(Re)Writing unix tools in Rust

Image credit: carbon.now.sh

I wanted to learn Rust and was looking for a small and straightforward project to get started with and the wc command in unix caught my eye. Here I will share my experience of writing non-trivial Rust code for the first time.

Target Audience

Newbie rustaceans like myself 😅. Before writing this piece of code I had read some parts of The Rust Programming Language book (which I kept referring to while building this project) and I also worked through the exercises in rustlings (highly recommended)

This post will cover the following:

  • Using struct and impl in Rust
  • Rust style error handling using pattern matching
  • Using external crates (in this case clap and ansi_term)
  • Building and publishing our crate to a registry
  • Performance comparison with the original wc (written in C)

Pre-requisites

You need to have the following installed

  • Rustup
  • Cargo

The Essentials

So we are going to write a port of the wc command. All we need to do read different files, collect some stats about them, print them out and collect a few command-line flags depending on which our output will change. So its essentially a simple File IO program.

Getting Acquainted with cargo

We will use cargo to setup our project, run cargo new wc-rs. If you don't provide any additional flags while creating a cargo project it creates a binary package and you will get this output Created binary (application)wc-rspackage. Alternatively if you want to create a rust library you can pass --lib with the new command and cargo will do the rest. In case of a binary cargo generates the following package structure.

.
├── Cargo.toml
└── src
    └── main.rs

Cargo is Rust's official package manager and build tool and comes packed with a lot of features that make Rust development utterly blissful. Never have I ever come across a better package manager while working with other languages.
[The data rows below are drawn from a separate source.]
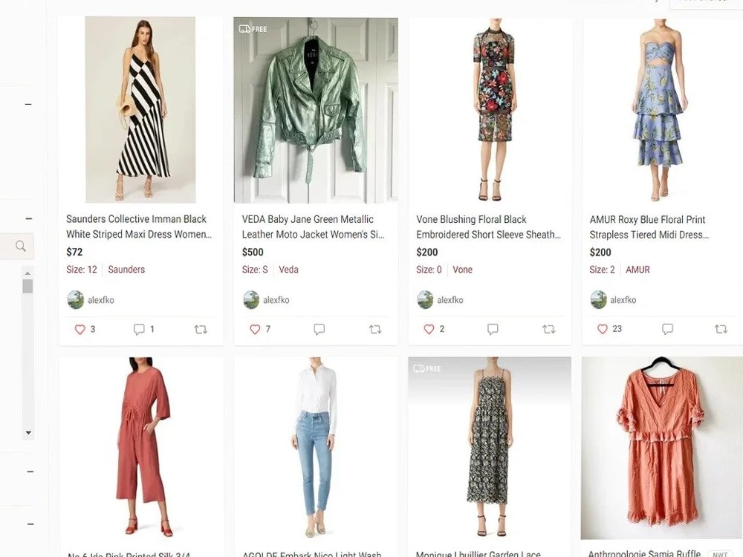This screenshot has width=743, height=557.
Task: Reshare the AMUR Roxy floral midi dress
Action: click(x=721, y=329)
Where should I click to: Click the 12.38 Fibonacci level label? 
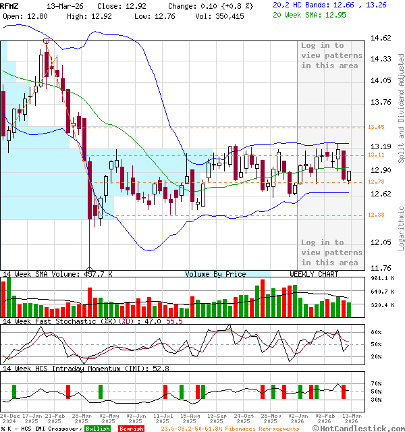click(x=375, y=215)
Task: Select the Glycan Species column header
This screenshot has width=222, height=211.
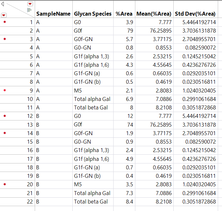Action: [x=93, y=14]
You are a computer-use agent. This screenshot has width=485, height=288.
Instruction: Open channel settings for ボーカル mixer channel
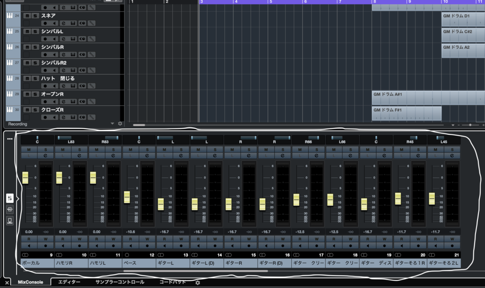pos(45,155)
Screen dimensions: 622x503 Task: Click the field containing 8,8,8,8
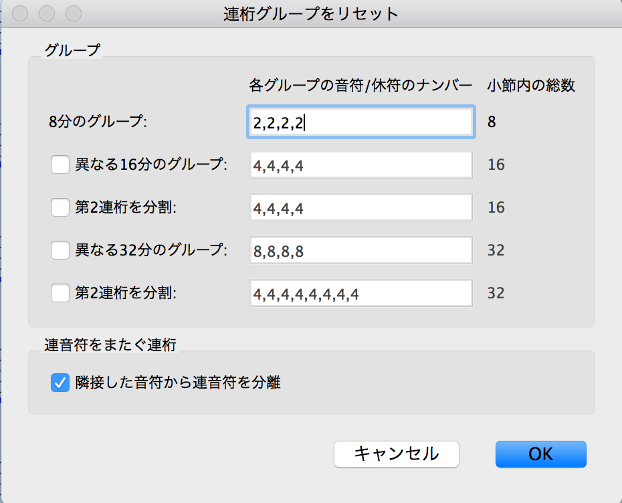click(361, 251)
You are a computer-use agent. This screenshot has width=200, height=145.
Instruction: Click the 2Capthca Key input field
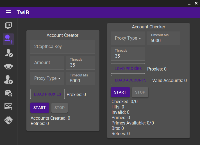point(63,47)
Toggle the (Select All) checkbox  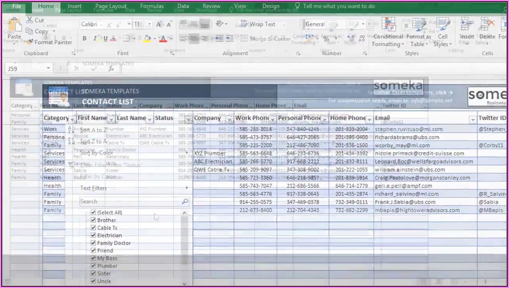[93, 212]
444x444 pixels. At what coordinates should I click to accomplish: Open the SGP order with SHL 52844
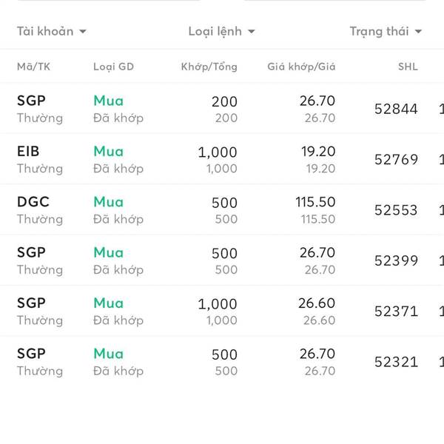[222, 109]
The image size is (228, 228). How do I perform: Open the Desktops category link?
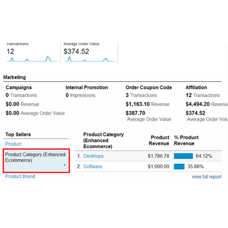pos(93,156)
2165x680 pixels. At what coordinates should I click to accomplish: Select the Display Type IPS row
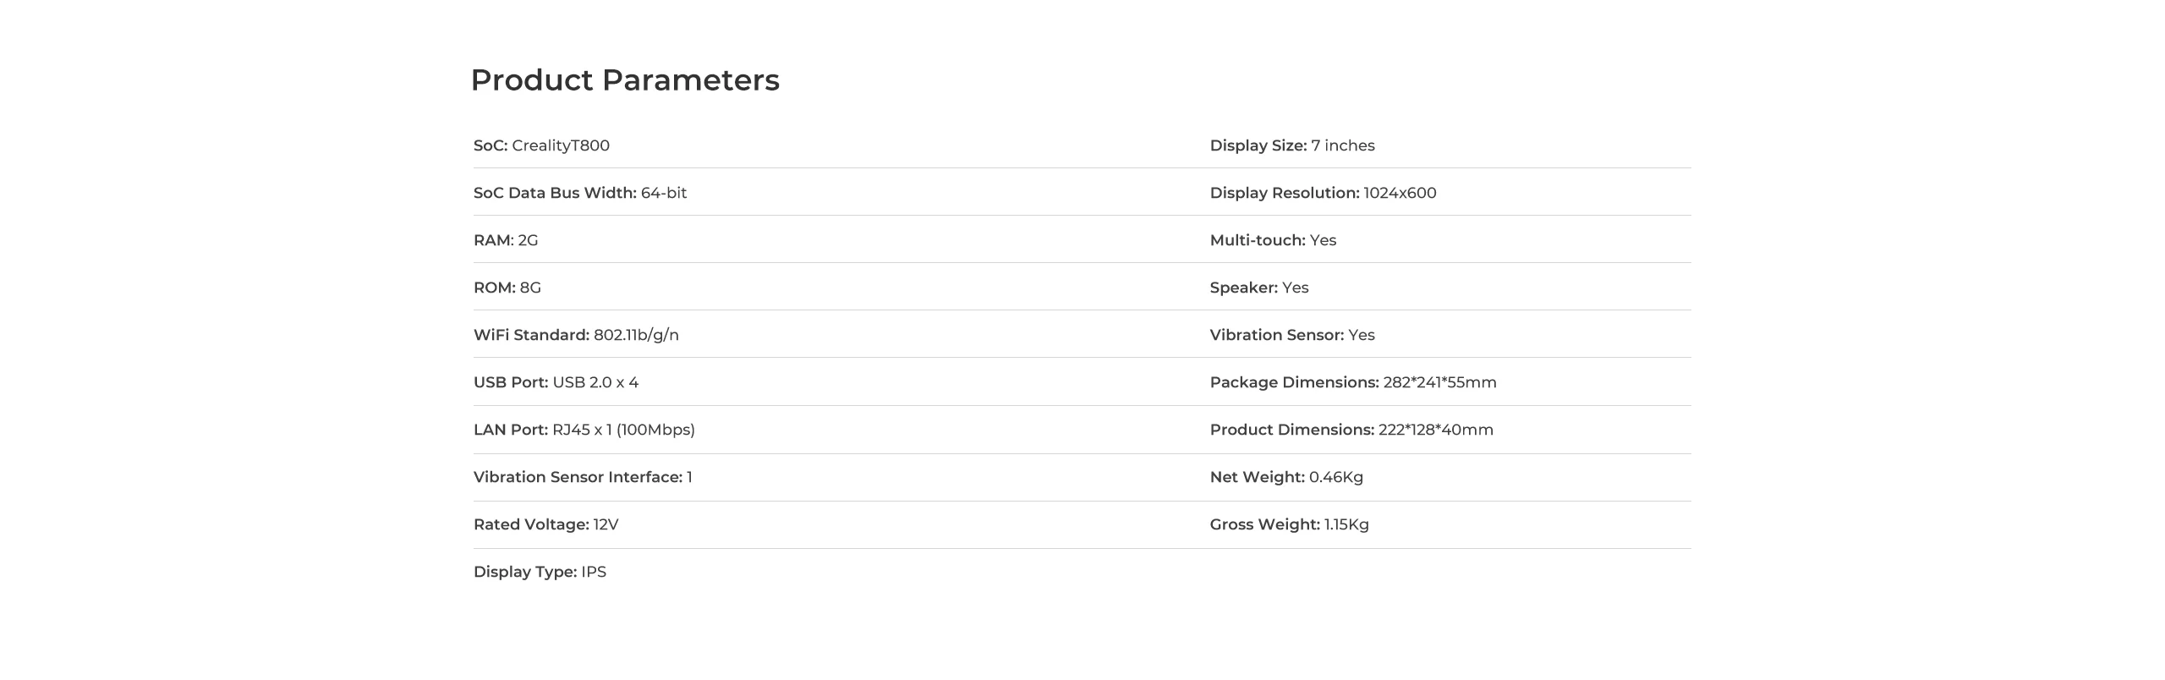click(540, 572)
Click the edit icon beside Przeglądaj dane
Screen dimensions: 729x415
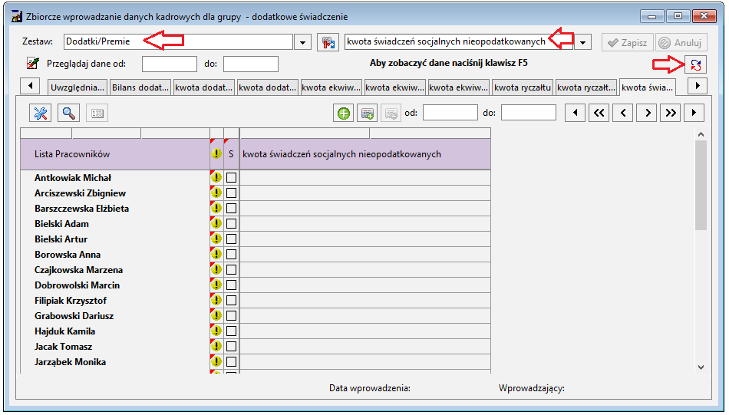pyautogui.click(x=32, y=63)
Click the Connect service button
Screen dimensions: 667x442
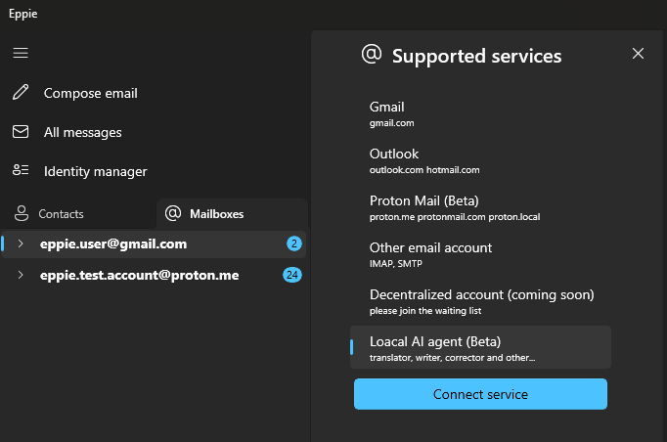[480, 394]
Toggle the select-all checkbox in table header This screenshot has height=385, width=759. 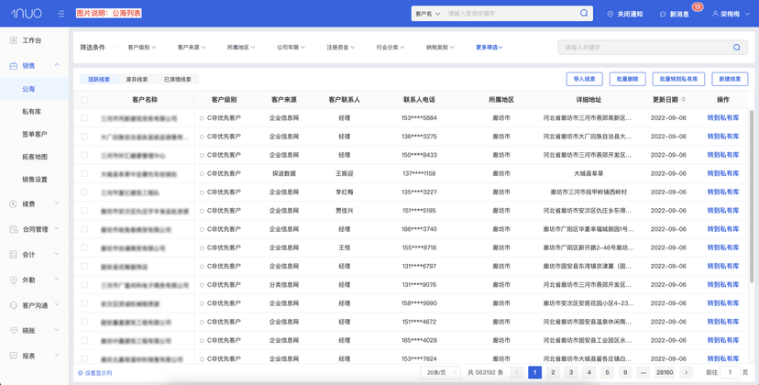coord(84,100)
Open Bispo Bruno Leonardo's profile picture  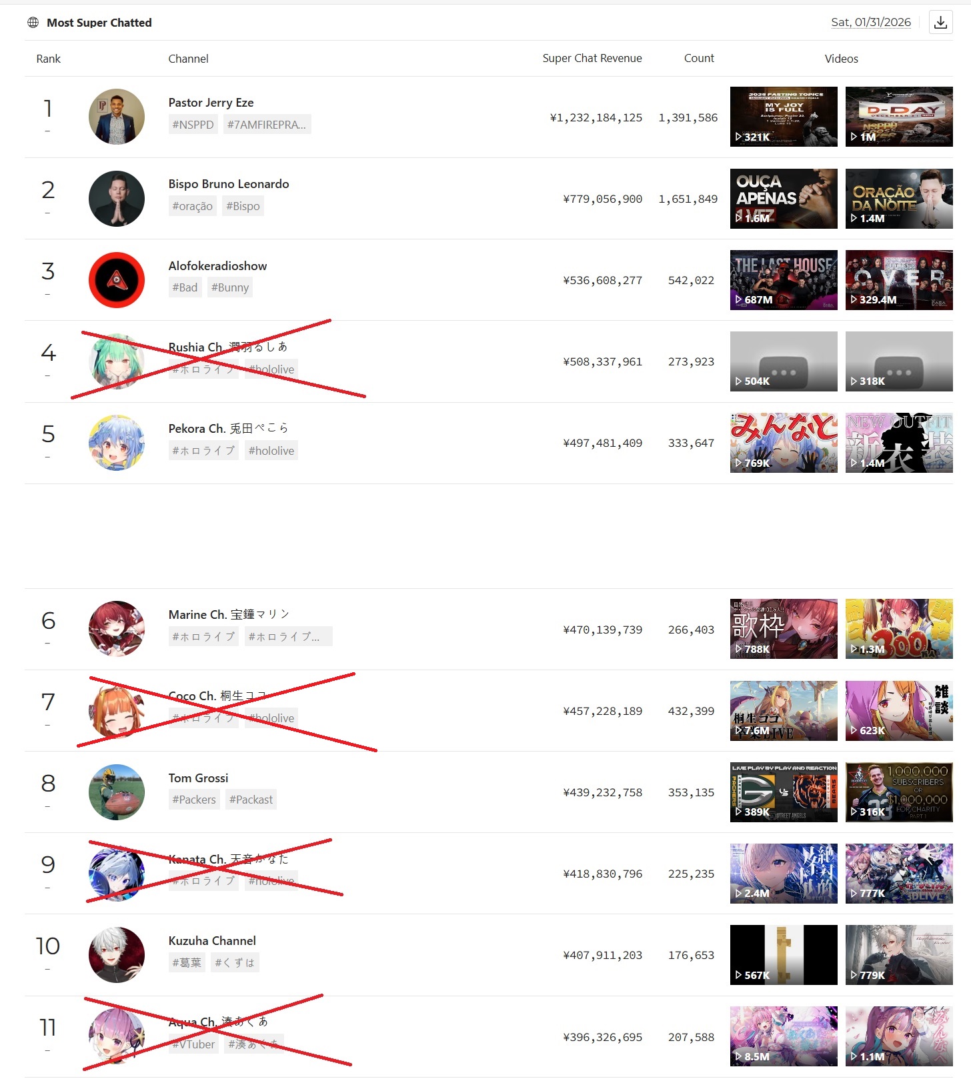pyautogui.click(x=117, y=199)
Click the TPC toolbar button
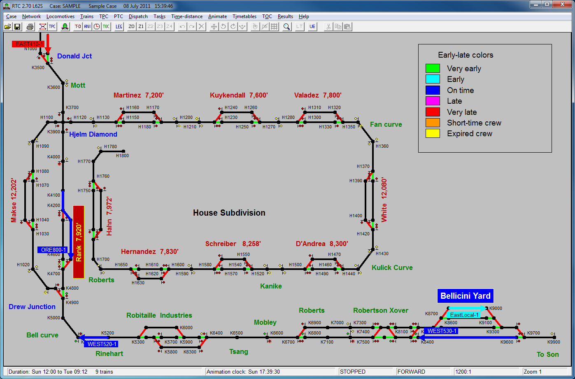 click(52, 27)
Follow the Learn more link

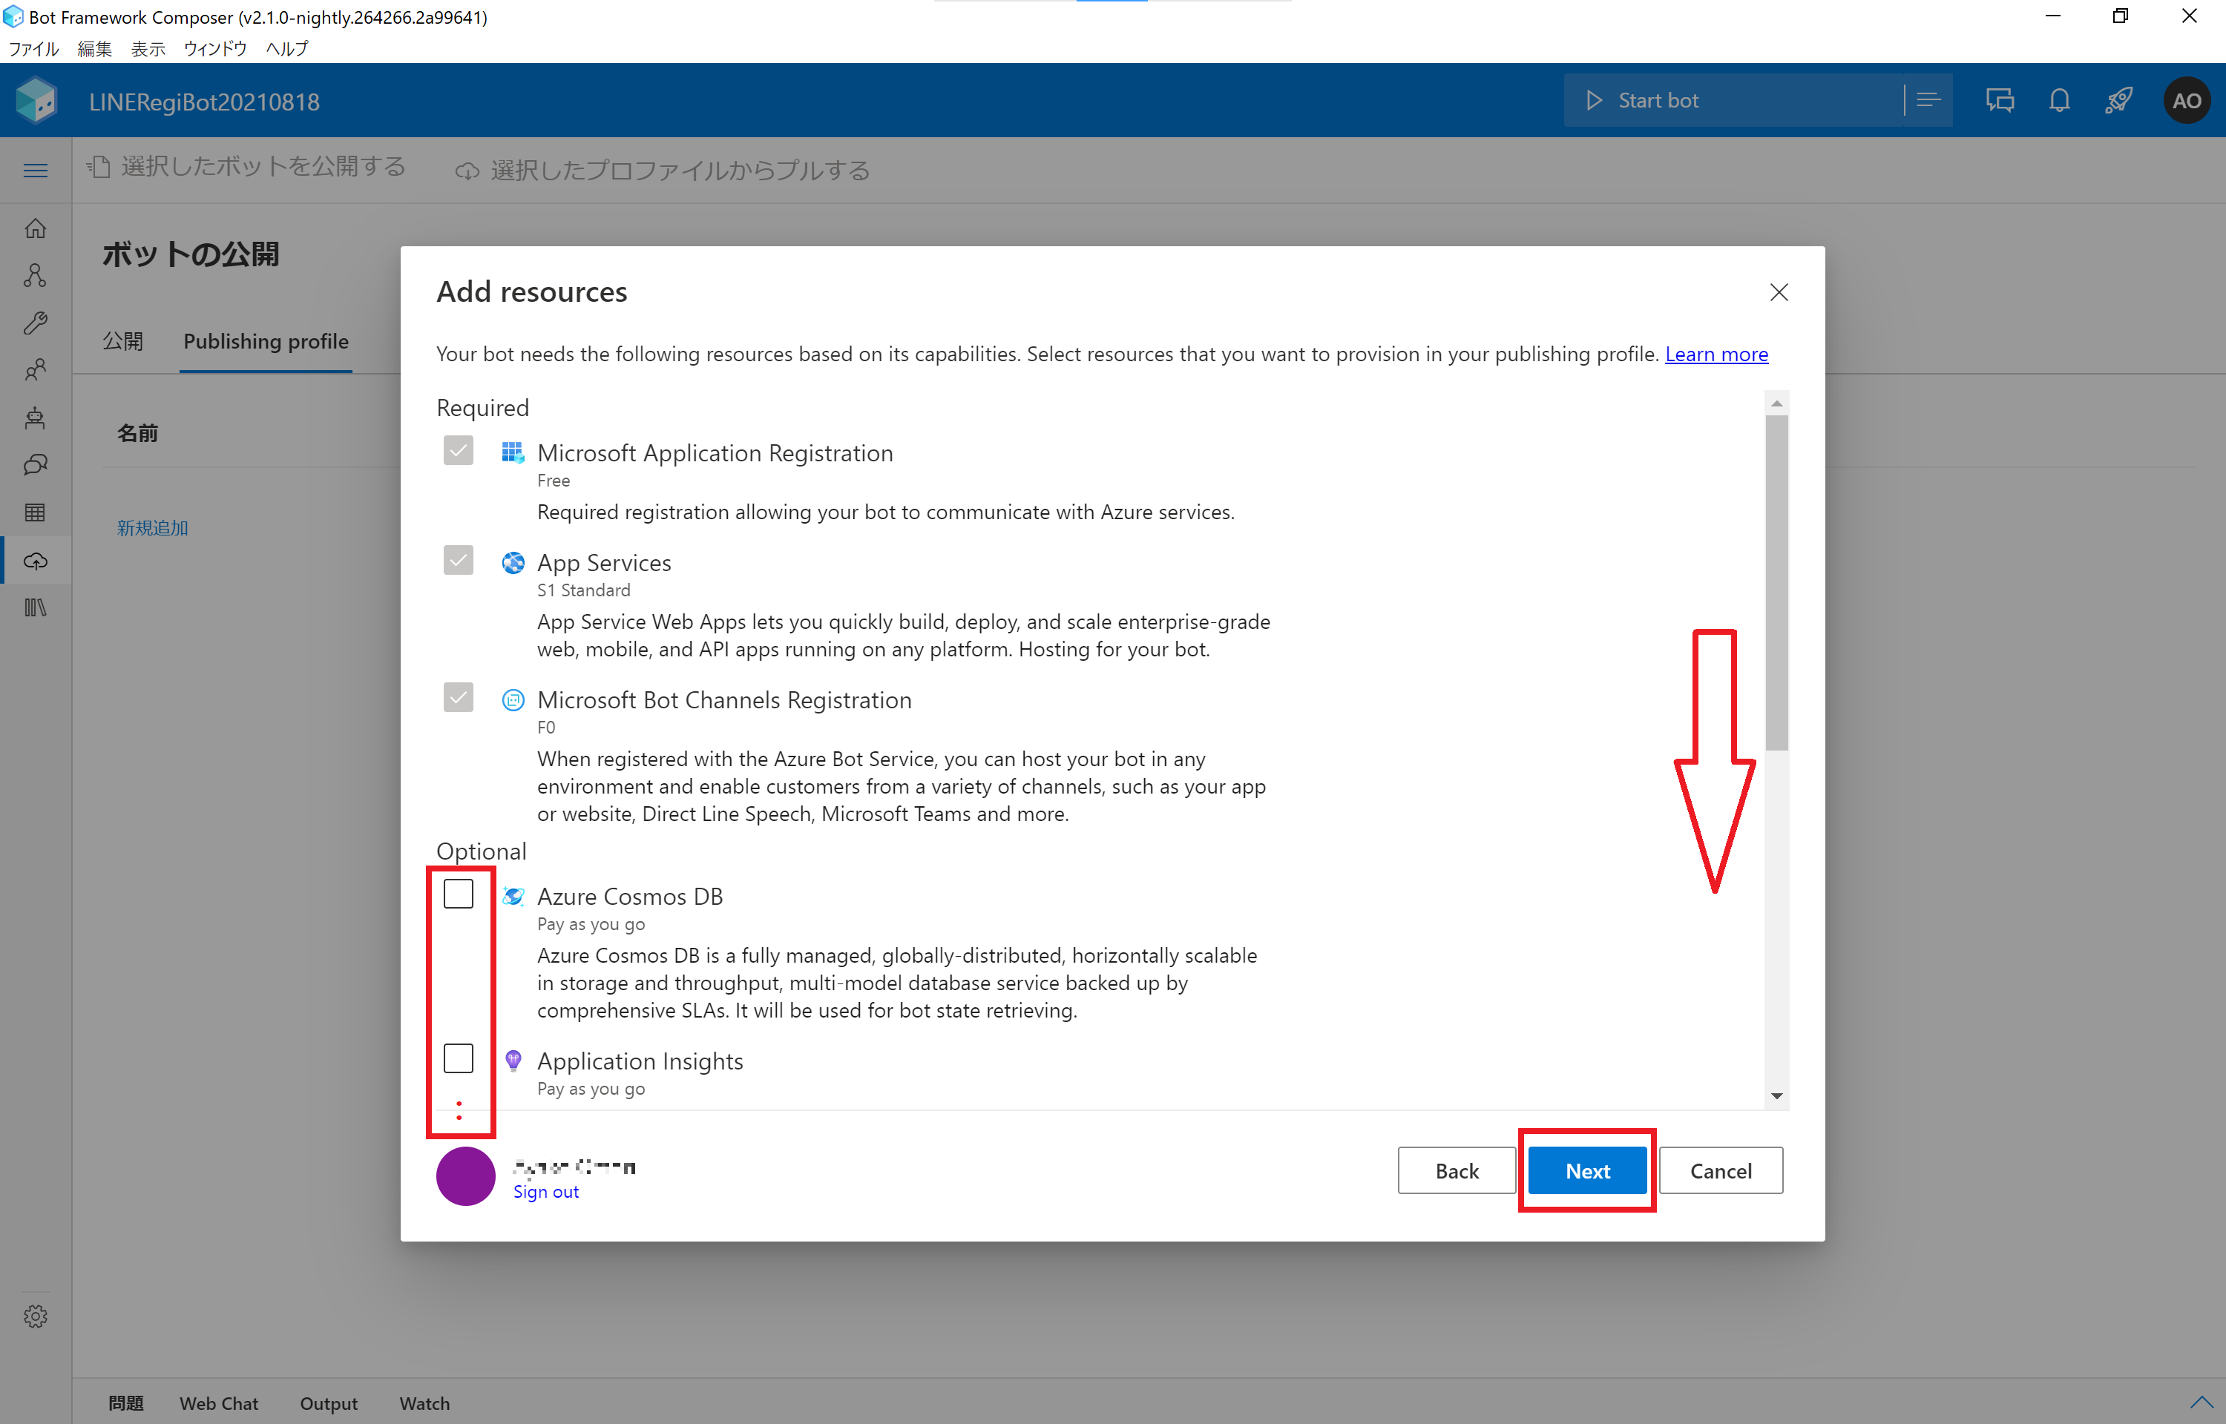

Cargo.toml holds all of the metadata for our application related to building, publishing and dependencies.

A Quick Script

Ok enough talk lets write some quick dirty code to get started with. In src/main.rs we will write the following code.

use std::env;
use std::fs;

fn main() {
    let args: Vec<String> = env::args().collect();

    let contents = fs::read_to_string(&args[args.len()-1]).expect("couldn't read the file");
    let lines: Vec<&str> = contents.lines().collect();
    let words: Vec<&str> = contents.split_ascii_whitespace().collect();

    println!("chars {}\tlines: {}\twords: {}", contents.len(), lines.len(), words.len());
}

This code is written assuming that we only pass one file to our command ./target/debug/wc-rs Cargo.toml as the last argument. We use env crate from the standard library to collect all the command line arguments into a Vec<String>. The first element of the vector being the executable file path and the last being the file name to be read.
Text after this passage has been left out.